Tian Hua, a 40-year-old Tianjin resident, is delighted to have moved to the Keppel Season Height Community in the city's China-Singapore Tianjin Eco-City in June.

"It's a zone with artificial intelligent technology, smart facial recognition, falling object detection, trash classification, running exercise recording, 5G, robot servants… just to name a few," she said.

"I think our community should be a leading example of the 'moderately prosperous' life, or the xiaokang life."

Tian is a native of Tianjin and moved from downtown to the coastal area, the Binhai New Area, in 2001.

When Tian and her two children want to go to the China-Singapore Friendship Library-the country's first 5G library-they take the Panda Bus, one of the country's first autonomous buses.

"With a simple WeChat scan, a reader could soon locate his favorite book in the library, which has about 600,000 books," said Yan Bingdong, the library's IT head.

The eco-city is teaming up with seven AI companies including Huawei, 360 and iFlytech to build a number of AI-enabled facilities and application sites, according to Yang Yong, deputy head of the administrative committee.

Its AI-enabled infrastructure facilities have covered 60 percent of the eco-city's area.

Teda Street, another section of the Binhai New Area, has provided four AI systems to manage local community services including pandemic prevention, residents' information, traffic and medical care.

For example, one of its recent AI services being offered to older adults living at home without relatives sends an alert to the local central operating center if they haven't gone out for more than two days.

After the pandemic in April, the community arranged the system for 75 such families.

"To date, we have received 17 alerts, and community volunteers soon visited them," said Wu Peng, the deputy head of the community's office.

Liu Qingfeng, president of iFlytech, told China Daily that AI companies in China envision getting more involved in civil infrastructure, education and civil service, including elderly service, all of which are key for the future of Chinese AI companies.

Gong Ke, president-elect of the World Federation of Engineering Organizations, agreed.

"On the path toward a moderately prosperous society, the AI industry should not create gaps among the affluent and the poverty-stricken areas amid its rapid growth," Gong said.

Tianjin is a pioneer in AI city construction and has become a leader in China's AI development. It is shaping up to become a hightech hub and has rolled out a series of supportive policies to develop the AI sector.

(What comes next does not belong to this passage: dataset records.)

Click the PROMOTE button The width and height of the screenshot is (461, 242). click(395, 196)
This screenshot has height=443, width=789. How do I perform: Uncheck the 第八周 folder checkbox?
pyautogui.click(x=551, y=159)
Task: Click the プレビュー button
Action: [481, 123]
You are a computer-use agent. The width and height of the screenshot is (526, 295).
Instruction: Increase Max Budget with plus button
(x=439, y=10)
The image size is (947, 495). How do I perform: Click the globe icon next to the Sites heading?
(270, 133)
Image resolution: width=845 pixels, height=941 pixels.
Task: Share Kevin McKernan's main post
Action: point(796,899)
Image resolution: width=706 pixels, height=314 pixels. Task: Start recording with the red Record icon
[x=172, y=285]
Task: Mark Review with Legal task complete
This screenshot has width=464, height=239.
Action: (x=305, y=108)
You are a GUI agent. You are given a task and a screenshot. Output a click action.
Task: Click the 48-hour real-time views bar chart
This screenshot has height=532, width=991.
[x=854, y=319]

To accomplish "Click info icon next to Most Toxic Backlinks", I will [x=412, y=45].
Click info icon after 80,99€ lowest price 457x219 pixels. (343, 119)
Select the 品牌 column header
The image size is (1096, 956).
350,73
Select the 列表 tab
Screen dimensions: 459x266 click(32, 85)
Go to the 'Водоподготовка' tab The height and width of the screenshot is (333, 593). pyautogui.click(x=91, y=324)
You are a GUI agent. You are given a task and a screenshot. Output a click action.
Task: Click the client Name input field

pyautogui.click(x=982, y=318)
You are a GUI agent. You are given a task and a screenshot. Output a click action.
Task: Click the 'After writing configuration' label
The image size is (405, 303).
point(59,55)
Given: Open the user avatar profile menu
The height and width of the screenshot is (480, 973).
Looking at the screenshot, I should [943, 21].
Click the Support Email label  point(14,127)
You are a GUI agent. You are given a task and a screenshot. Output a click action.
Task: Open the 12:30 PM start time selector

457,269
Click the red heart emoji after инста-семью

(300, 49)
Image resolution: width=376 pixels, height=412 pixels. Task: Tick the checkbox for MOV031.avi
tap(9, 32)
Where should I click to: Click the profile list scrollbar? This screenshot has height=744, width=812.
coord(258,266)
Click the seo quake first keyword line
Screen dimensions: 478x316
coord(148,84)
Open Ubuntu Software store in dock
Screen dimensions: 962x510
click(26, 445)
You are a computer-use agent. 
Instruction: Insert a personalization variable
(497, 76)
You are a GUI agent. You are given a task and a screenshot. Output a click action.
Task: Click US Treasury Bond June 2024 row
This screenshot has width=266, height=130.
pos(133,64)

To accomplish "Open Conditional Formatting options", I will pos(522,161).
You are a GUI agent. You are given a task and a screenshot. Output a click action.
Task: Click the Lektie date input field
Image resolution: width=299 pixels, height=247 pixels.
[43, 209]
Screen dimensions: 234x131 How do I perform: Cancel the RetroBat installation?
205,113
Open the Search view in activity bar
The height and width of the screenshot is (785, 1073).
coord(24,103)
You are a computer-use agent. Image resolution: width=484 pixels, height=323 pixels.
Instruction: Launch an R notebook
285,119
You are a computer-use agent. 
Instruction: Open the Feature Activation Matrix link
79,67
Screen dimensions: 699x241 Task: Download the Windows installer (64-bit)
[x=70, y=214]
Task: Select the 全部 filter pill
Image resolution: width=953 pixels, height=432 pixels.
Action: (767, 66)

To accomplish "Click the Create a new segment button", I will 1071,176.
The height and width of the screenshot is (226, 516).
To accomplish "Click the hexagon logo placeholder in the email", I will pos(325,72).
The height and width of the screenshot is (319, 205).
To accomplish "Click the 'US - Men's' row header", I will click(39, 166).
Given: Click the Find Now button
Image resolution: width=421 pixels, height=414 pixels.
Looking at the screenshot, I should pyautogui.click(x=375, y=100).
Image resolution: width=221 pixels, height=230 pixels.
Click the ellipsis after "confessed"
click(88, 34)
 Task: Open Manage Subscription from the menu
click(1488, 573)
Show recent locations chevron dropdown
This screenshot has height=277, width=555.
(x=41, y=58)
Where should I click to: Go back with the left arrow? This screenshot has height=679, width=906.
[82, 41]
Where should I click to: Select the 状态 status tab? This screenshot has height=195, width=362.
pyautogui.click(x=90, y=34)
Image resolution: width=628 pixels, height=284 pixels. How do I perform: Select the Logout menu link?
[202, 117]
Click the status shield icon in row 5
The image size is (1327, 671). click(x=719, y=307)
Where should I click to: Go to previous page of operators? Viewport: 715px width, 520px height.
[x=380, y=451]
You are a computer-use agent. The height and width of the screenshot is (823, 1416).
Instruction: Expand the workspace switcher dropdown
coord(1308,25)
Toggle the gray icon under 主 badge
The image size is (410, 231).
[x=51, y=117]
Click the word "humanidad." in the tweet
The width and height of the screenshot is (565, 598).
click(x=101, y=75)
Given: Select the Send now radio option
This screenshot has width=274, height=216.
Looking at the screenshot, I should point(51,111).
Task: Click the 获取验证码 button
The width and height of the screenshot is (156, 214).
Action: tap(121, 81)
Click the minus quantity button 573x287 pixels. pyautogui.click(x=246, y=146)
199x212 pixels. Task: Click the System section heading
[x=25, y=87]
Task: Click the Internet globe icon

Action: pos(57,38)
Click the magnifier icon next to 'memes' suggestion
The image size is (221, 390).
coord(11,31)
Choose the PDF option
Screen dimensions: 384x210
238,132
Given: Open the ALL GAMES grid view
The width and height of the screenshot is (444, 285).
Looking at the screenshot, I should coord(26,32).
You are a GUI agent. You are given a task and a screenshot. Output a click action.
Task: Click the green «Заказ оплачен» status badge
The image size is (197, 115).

In December 2018, the city unveiled a three-year plan to boost the innovative development of seven AI-related industrial chains, including the independent and controllable information system, intelligent security, big data, advanced communications, intelligent connected vehicles, industrial robots and intelligent terminals.

It has also set up a special 10-billion-yuan ($1.46 billion) fund for intelligent manufacturing and a 100-billion-yuan industry fund for the new generation of AI.